First described in 1755 by Johann Roderer, choanal atresia is a disorder characterized by the congenital absence of the nasal choanae, the paired openings that connect the nasal cavity with the nasopharynx (see Image. Choanal Atresia on Nasal Endoscopy).[1] This condition stems from the failure of nasopharyngeal recanalization during fetal development and can involve soft tissue, bone, or both. Choanal atresia may be complete, lacking communication between the nasal cavity and nasopharynx, or partial, with only choanal stenosis.[2] Unilateral atresia often presents with unilateral mucopurulent discharge but may not be clinically evident until the child is older if they can breathe through the contralateral side.[3] Bilateral atresia manifests in neonates as respiratory distress immediately after birth due to the inability to breathe, as newborns are obligate nasal breathers. Bilateral choanal atresia is an acute otolaryngologic emergency warranting immediate airway management.[4][5][6]

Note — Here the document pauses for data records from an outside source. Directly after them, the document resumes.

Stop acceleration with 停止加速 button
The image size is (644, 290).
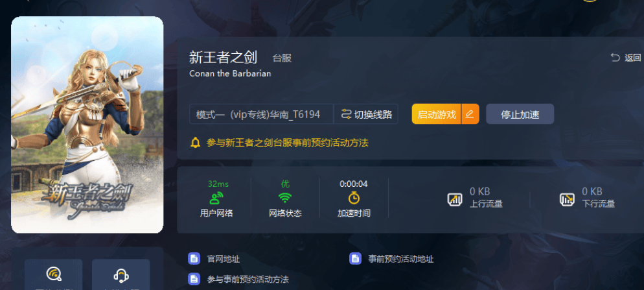tap(520, 114)
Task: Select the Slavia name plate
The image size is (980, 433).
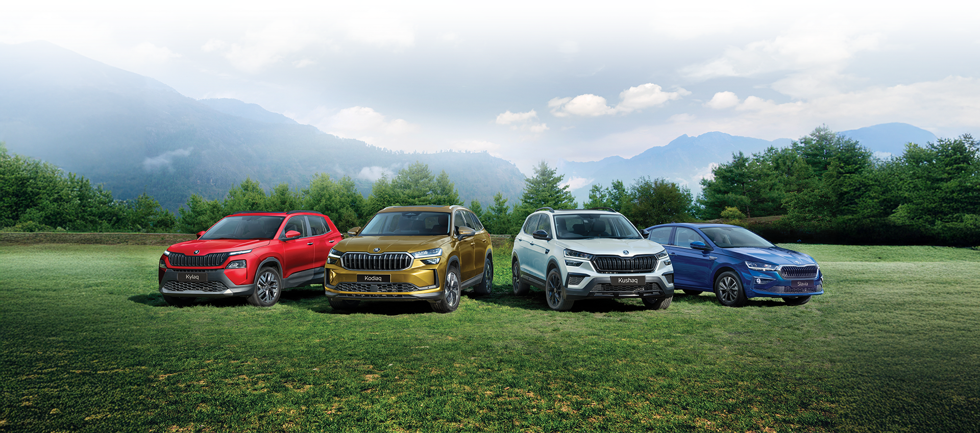Action: 802,284
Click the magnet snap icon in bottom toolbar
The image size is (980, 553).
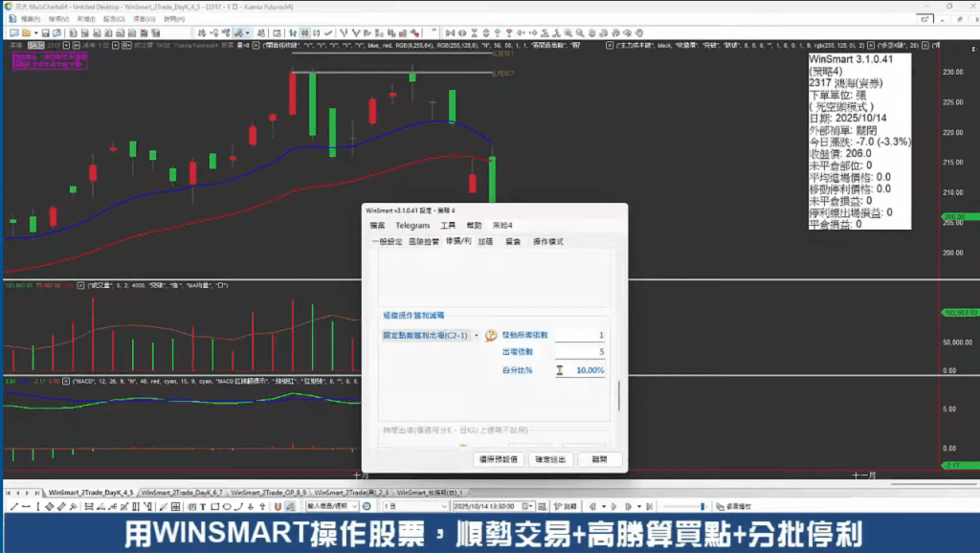click(278, 506)
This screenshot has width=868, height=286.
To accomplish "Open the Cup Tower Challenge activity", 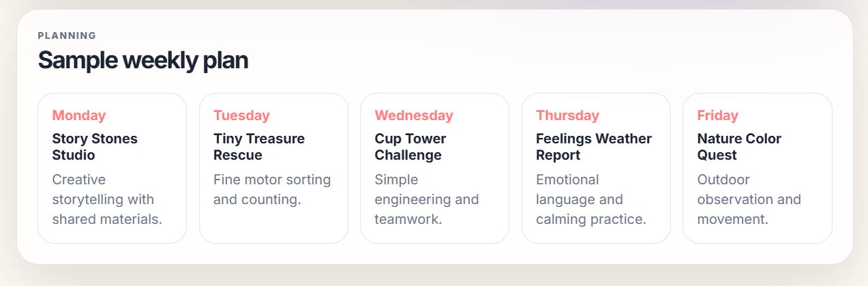I will (x=410, y=147).
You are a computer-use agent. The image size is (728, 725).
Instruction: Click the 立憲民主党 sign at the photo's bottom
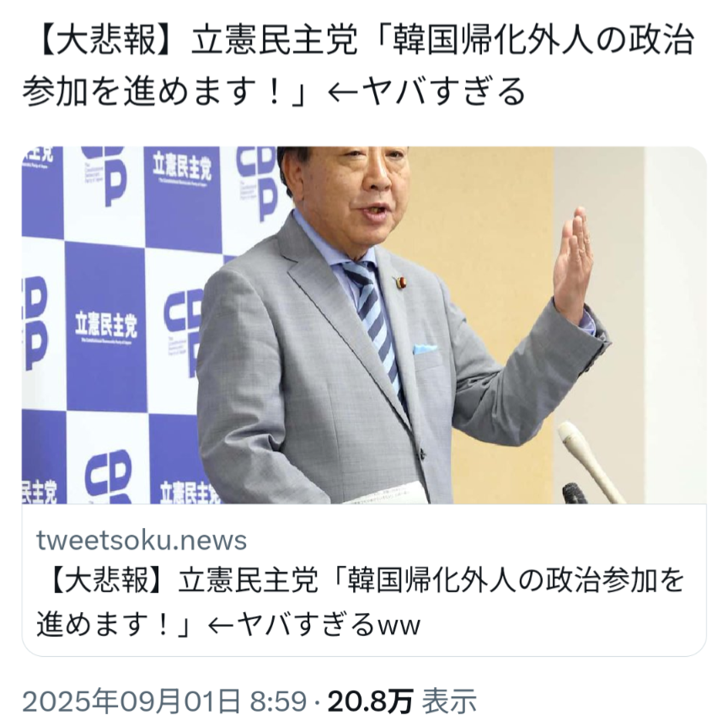tap(189, 492)
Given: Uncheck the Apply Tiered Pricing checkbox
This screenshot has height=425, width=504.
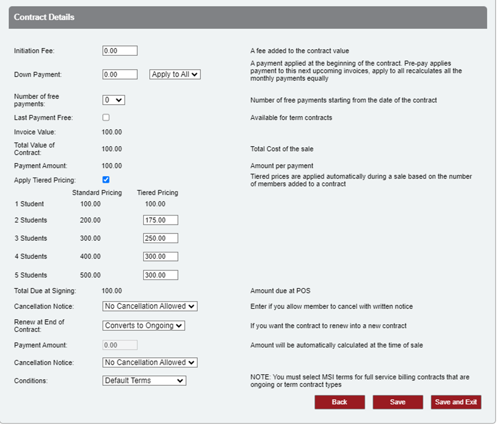Looking at the screenshot, I should pos(106,180).
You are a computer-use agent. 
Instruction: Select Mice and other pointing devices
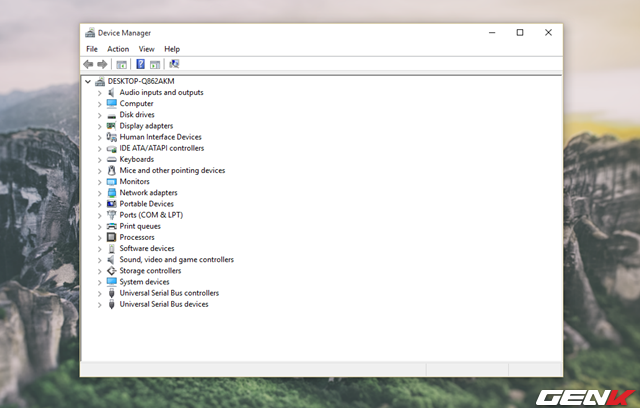(172, 171)
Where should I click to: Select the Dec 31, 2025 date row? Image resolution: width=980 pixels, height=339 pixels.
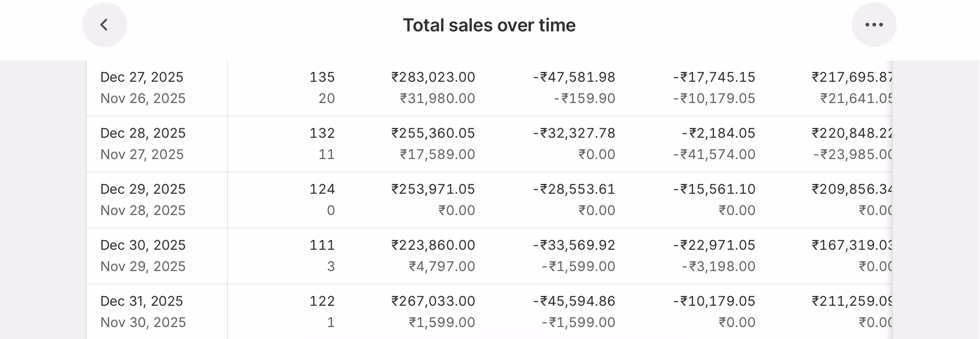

The choanae develop between the 3rd and 7th embryonic weeks, following the rupture of the vertical epithelial fold between the olfactory groove and the stomodeum, the roof of the primary oral cavity.[7] While the precise mechanisms remain elusive, the following theories have been proposed to explain the pathogenesis of choanal atresia: Persistence of the buccopharyngeal membrane: The buccopharyngeal or oropharyngeal membrane develops in early embryogenesis and is well-formed by fetal day 25. This membrane is comprised of endoderm and ectoderm and separates the primordial mouth and pharynx. The buccopharyngeal membrane normally ruptures between the 3rd and 7th fetal weeks, connecting the mouth to the rest of the gut.[8] Incomplete or failed rupture of this membrane may lead to choanal atresia, pharyngeal stenosis, or oral synechiae formation.[9][10] The c-Jun N-terminal kinase signaling pathway, which is related to programmed apoptosis, has been implicated in the persistence of the buccopharyngeal membrane.[11] Persistence of the nasobuccal membrane of Hochstetter: The early nasal cavity begins with neural crest cell migration from the dorsal neural folds in fetal week 3.[12] Nasal pits subsequently form in weeks 5 and 6 and embed with mesenchyme. The resultant separation is the nasobuccal membrane (of Hochstetter, which ruptures after week 6 to form the primitive nasal cavity with choanae.[13] Incomplete resorption of the nasopharyngeal mesoderm: The complex interplay between ectodermal, endodermal, mesenchymal, and neural crest cell-derived structures to develop the normal nasal cavity and nasopharynx takes place over fetal weeks 3 to 11.[14] The normal flow of mesoderm, particularly between weeks 4 and 11, includes deposition and resorption. Failed or incomplete mesoderm resorption may lead to persistent bone or soft tissue within the developing choanae, preventing normal communication between the nasal cavity and the nasopharynx.[15][16]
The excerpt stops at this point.